Input data -
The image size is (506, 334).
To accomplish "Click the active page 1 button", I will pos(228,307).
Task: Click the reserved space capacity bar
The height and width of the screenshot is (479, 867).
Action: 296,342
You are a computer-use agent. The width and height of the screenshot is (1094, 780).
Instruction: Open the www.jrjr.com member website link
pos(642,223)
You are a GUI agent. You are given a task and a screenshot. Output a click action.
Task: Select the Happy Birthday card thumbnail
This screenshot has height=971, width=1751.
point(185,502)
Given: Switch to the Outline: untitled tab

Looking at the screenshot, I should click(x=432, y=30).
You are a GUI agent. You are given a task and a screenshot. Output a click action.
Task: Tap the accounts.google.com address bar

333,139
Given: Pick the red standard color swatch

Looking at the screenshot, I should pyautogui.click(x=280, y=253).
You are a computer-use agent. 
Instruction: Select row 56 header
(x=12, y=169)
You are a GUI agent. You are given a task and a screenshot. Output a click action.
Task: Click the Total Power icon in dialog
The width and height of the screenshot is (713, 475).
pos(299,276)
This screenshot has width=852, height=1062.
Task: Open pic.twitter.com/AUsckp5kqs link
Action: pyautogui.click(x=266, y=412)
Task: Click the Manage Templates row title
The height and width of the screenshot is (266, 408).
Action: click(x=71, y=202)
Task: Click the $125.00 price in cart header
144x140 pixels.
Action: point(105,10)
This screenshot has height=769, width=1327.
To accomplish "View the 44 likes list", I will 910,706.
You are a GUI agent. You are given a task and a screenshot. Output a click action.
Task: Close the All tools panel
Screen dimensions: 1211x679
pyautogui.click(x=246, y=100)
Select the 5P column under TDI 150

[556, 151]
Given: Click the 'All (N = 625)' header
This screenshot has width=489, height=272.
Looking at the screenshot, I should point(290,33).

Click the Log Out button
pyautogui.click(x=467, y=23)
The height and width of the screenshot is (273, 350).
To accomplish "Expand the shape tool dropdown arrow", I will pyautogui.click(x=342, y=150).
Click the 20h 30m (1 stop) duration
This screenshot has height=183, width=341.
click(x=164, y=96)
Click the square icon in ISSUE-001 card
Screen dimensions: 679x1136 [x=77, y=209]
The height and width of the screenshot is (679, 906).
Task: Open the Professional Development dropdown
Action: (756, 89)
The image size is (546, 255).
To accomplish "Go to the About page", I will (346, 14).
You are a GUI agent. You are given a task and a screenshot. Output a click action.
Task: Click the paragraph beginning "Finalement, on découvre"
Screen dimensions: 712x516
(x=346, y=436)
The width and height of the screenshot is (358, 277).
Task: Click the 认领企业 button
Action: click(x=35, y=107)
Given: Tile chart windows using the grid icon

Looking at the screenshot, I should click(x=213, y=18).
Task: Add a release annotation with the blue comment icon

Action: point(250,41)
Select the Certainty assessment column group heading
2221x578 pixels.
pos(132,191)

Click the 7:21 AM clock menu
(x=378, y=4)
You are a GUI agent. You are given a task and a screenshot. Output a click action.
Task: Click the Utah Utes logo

Prompt - Which lines of the records above contain the word "computer"? Report each one in full.

Result below -
You are a computer-use agent. The width and height of the screenshot is (1094, 780).
You are a computer-use agent. 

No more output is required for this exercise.